▶ Task to complete
Write the next part of the forum thread on working with sequences, starting after the last post shown.

====== Document segment

Working with Sequences

dhern023 · October 24, 2021, 11:24pm

A few questions about the MLP:

def get_net():
    net = nn.Sequential(nn.Linear(4, 10), nn.ReLU(), nn.Linear(10, 1))
    net.apply(init_weights)
    return net

Is it correct to call this Multi-Layer Perceptron an RNN? Or does calling something an RNN only depend on the having a sliding window training & label set?
tau is 4 in this case correct? What do both 10s mean contextually?

A few about the max steps section

Are you predicting a sequence of length step size, or are you shifting each window by the step size?

aqlkzf · March 11, 2023, 7:56am

I’m confused about this code in Chapter 9.1. If I understand correctly, our FEATURE should be a T-tau fragment of length tua; why is the FEATURE here actually a tau fragment of length T-tau

def get_dataloader(self, train):
    features = [self.x[i : self.T-self.tau+i] for i in range(self.tau)]
    self.features = torch.stack(features, 1)
    self.labels = self.x[self.tau:].reshape((-1, 1))
    i = slice(0, self.num_train) if train else slice(self.num_train, None)
    return self.get_tensorloader([self.features, self.labels], train, i)

============
====== Record extracts

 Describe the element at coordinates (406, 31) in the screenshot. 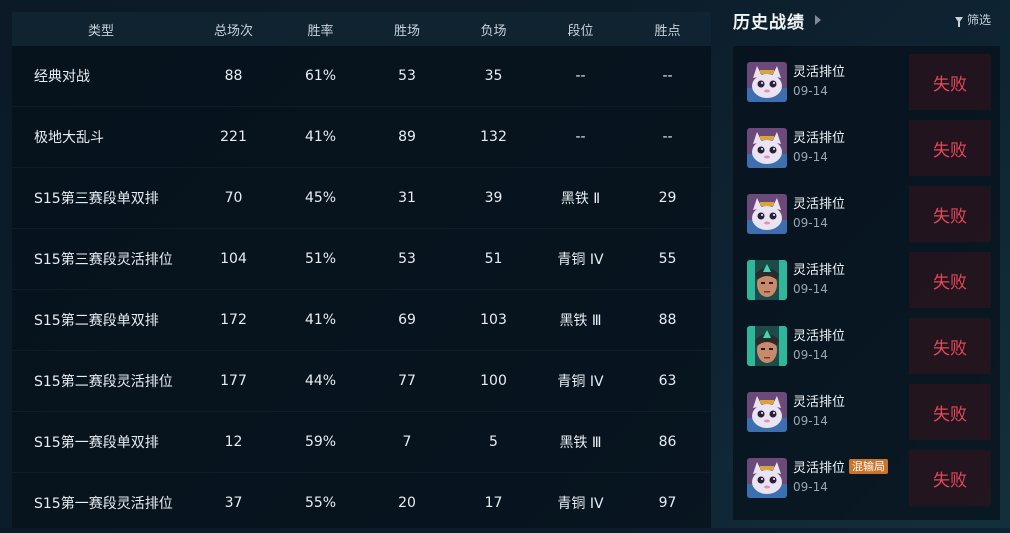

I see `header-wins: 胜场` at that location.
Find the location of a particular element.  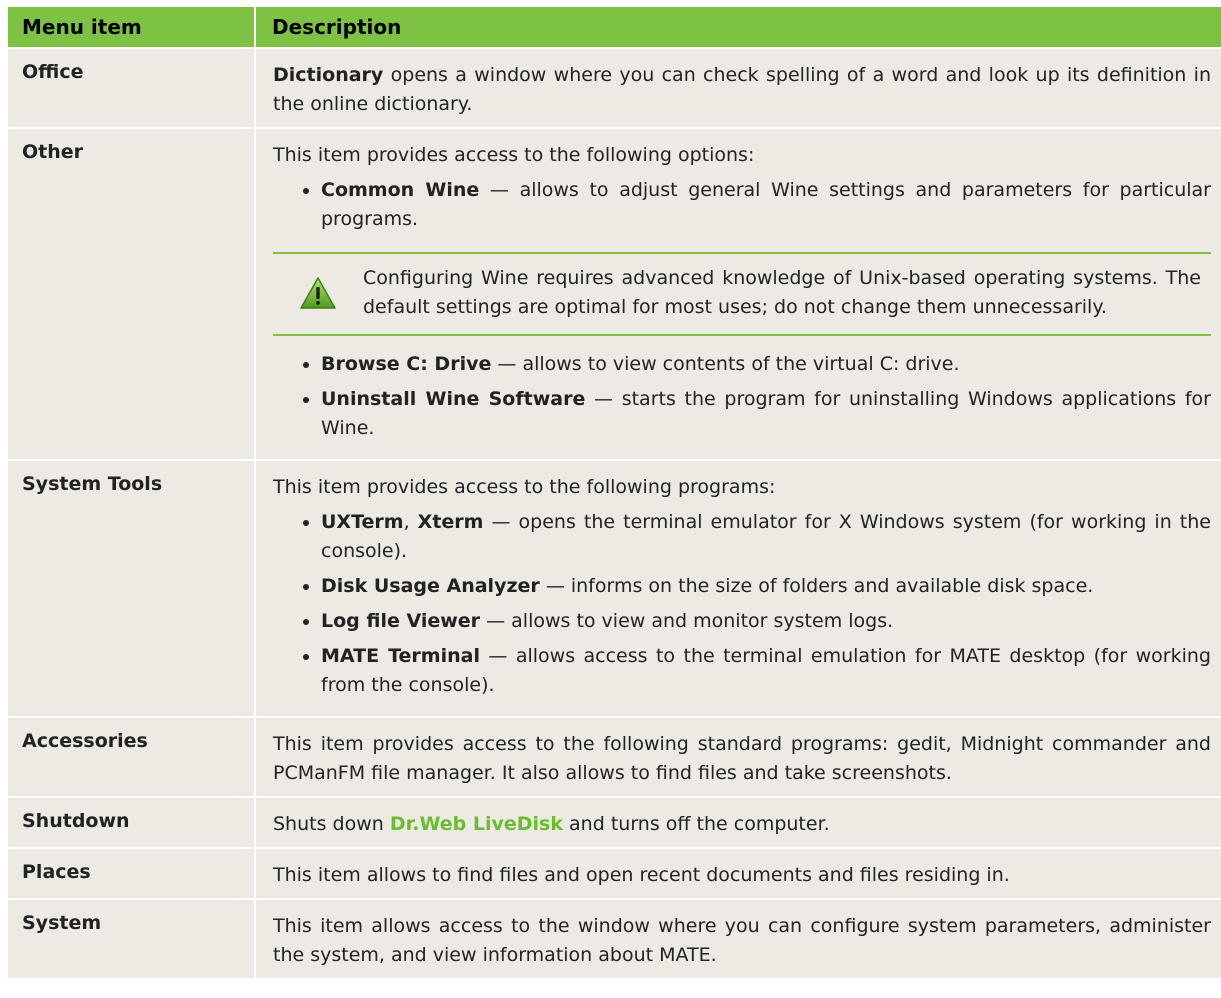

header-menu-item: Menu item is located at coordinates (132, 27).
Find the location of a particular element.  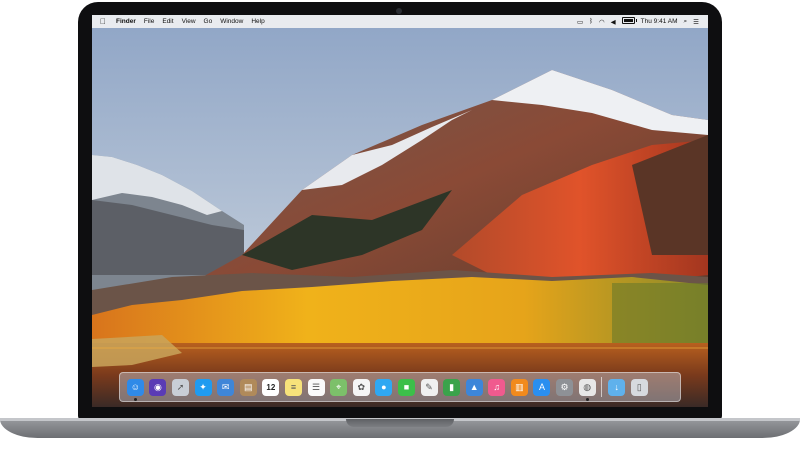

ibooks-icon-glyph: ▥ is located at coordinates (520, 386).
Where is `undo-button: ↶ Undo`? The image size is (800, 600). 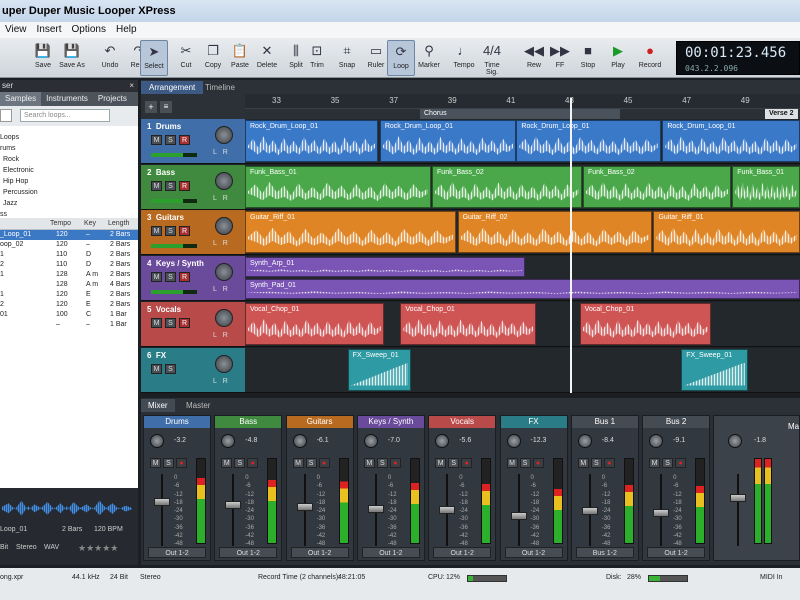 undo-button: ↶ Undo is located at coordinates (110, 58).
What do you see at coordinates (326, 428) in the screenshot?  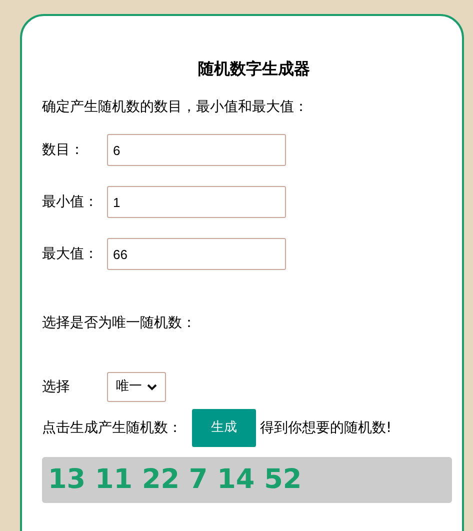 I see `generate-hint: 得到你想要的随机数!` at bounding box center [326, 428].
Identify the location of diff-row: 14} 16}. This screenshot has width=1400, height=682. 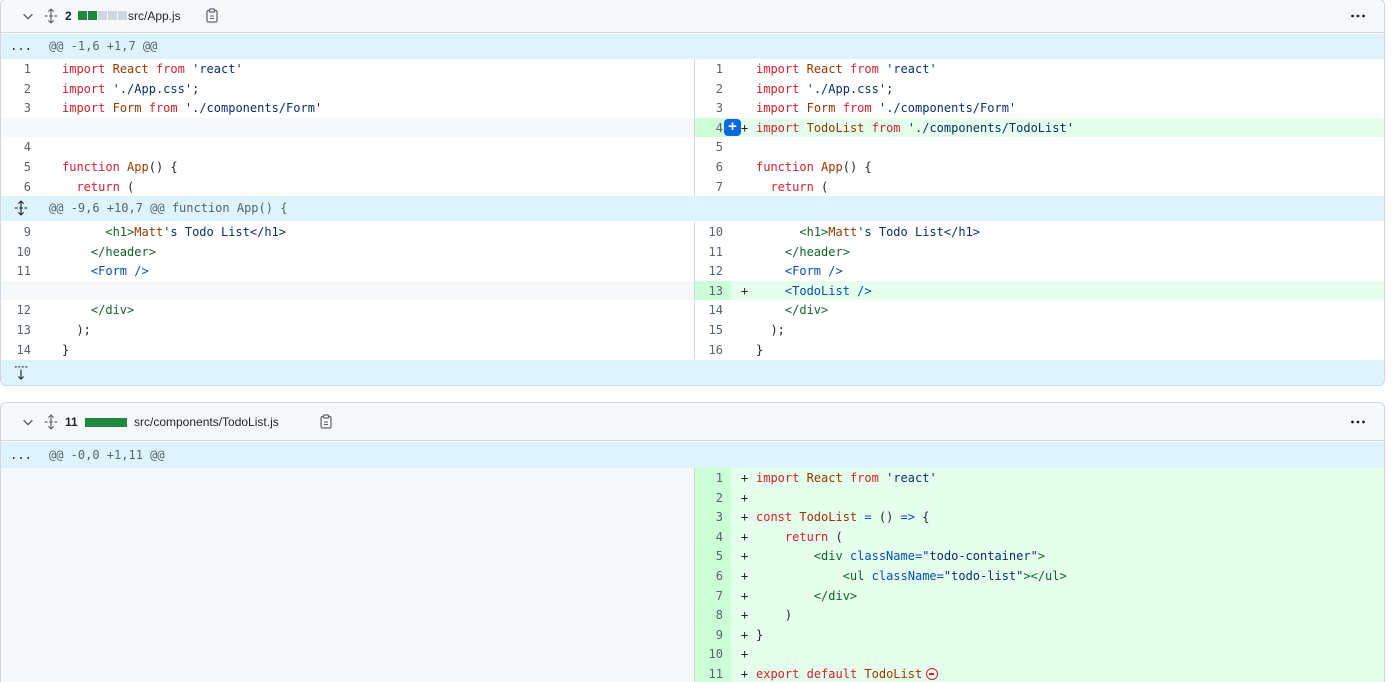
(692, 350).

============
====== Record extracts

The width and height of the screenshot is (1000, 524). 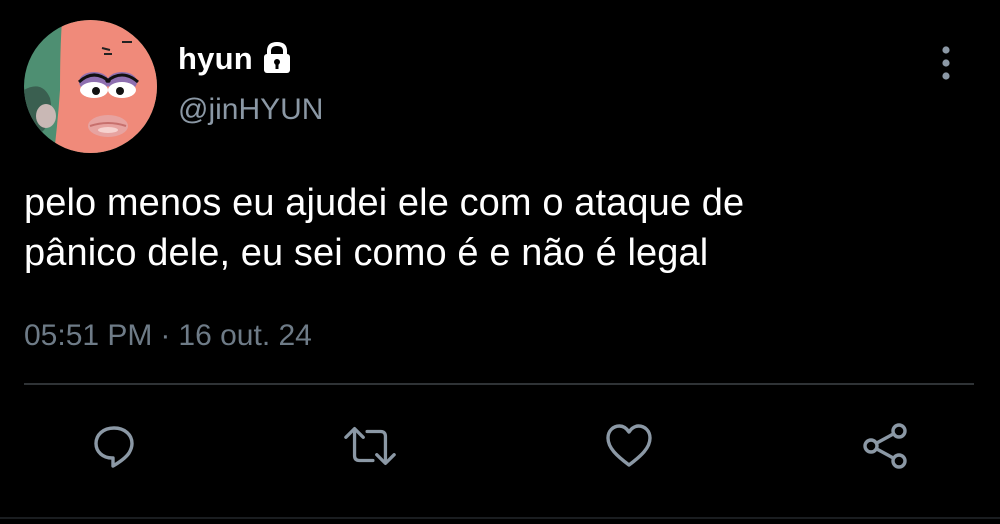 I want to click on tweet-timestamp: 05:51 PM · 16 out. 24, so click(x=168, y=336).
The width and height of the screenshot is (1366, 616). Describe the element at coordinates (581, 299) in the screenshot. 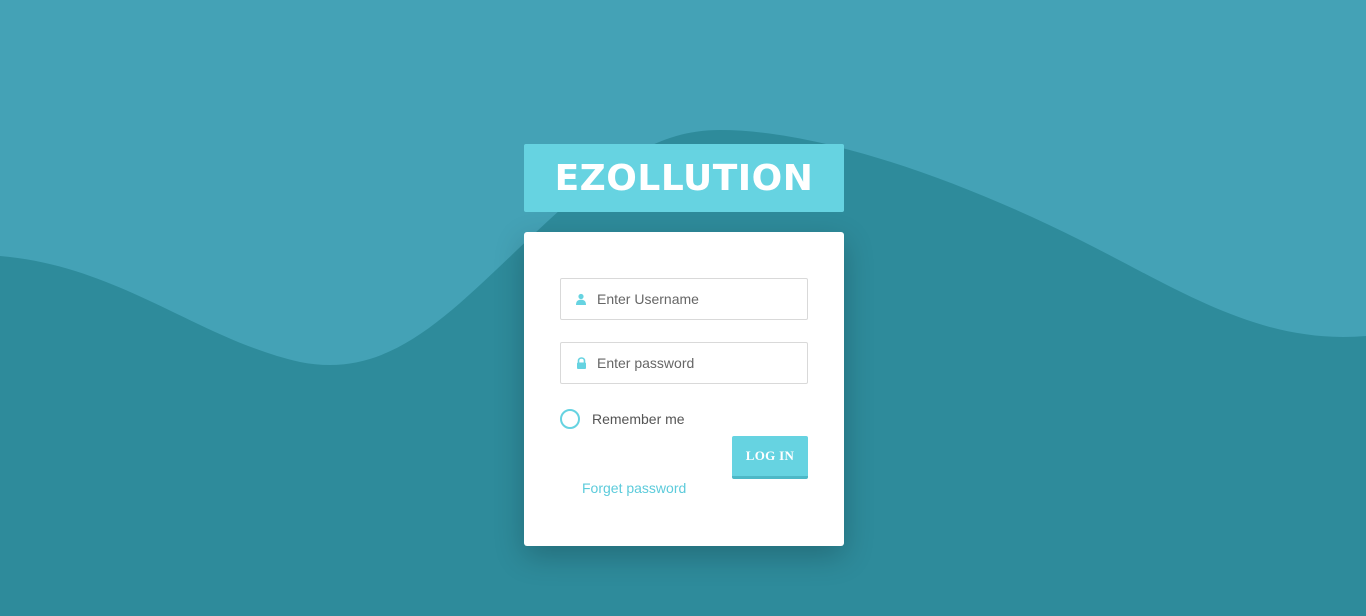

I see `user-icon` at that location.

============

▶ Result below
pandalabme · September 2, 2023, 6:16am

My solutions to the exs: 9.1

cauliyang · October 22, 2023, 3:24am

torch.stack converts the features list whose shape is (4, 996) to (996, 4), which means 996 samples with 4 feature

kamesh · May 8, 2024, 9:18pm

Is this correct? IMO, ‘overestimate’ should be replaced by ‘underestimate’. If we rely on statistics, we are unlikely to meet the infrequent words. So will conclude they have zero or close to zero occurrences. That is why the use of ‘overestimate’ is perplexing.

“This should already give us pause for thought if we want to model words by counting statistics. After all, we will significantly overestimate the frequency of the tail, also known as the infrequent words.”

https://d2l.ai/chapter_recurrent-neural-networks/text-sequence.html

ElGreKost · May 12, 2024, 11:27am

9.1. Working with Sequences

I’m quite amazed but what a bad performance this extra non-linear layer added. Does anyone understand why this is so bad now? (trained for 10 epochs)
"This is all I changed in the net
self.net = nn.Sequential(
nn.LazyLinear(10), # Lazy initialization for an input layer with 4 outputs
nn.ReLU(), # Another non-linear activation function
nn.LazyLinear(1) # Output layer producing 1 output
)
"

Mohamed_Ahmed_Naji · June 13, 2024, 8:42pm

def change(features, preds, i):
features[i+1:, -1] = preds[i:-1, :].reshape(1, -1)
return features

def shift(features, j, i):
features[i+1:, j-1] = features[i:-1, j]
return features

@d2l.add_to_class(Data)
def insert_kth_pred(self, pred, k):
for i in range(1, k):
self.features = shift(self.features, i, self.tau-i)
self.features = change(self.features, pred, k-1)

for i in range(4):
preds = model(data.features).detach()
data.insert_kth_pred(preds, i+1)
trainer.fit(model, data)